The application of e-Government (e-Gov) improves government e-services delivery efficiency. However, the service level of e-Gov in China lags behind those of other nations (according to the report of United Nations e-Government Survey 2014), and rank 55th among UN member countries, far behind Singapore, Korea, and Japan even in Asia (UNDESA, 2014). Empirical research in the past five years also showed that the willingness of the public and enterprise to accept e-Gov service (EGS) depends on its service capability (Hu et al., 2012; Hu et al., 2014).

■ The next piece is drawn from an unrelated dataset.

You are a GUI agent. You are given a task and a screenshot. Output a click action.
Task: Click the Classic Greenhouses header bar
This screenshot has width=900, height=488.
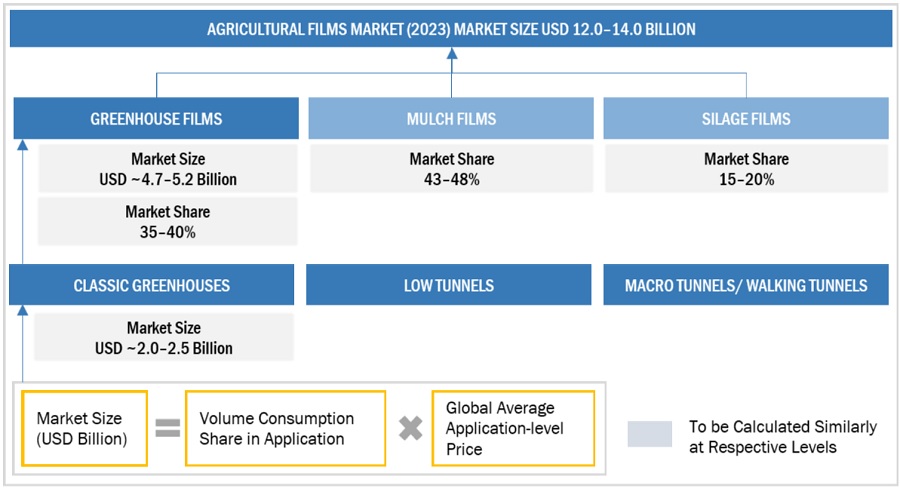pos(151,286)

The current discussion on e-Gov service capability (EGSC) is mainly based on two perspectives. One is the experience of external users on the quality of the EGS. It mainly focuses on the effect of e-service provided by government, including service efficiency, service quality, user satisfaction, and the effects of social environmental factors (e.g., public demands, technology development, international circumstance, etc.) (Hung, Chang, & Yu, 2006; Burroughs, 2009; Webb & Webb, 2004; Wang and Liao, 2008; Papadomichelaki & Mentzas, 2012). The other is the internal perspective, which mainly focuses on how the government uses, manages, and invests e-service resources and the role of internal environmental factors such as leadership, policy, and system (Papadomichelaki & Mentzas, 2012; Anthopoulos, Siozosa, & Tsoukalas, 2007; Hu, Pan, & Wang, 2011). Overall, many studies on EGSC were from the external perspective, but little research focuses on the internal.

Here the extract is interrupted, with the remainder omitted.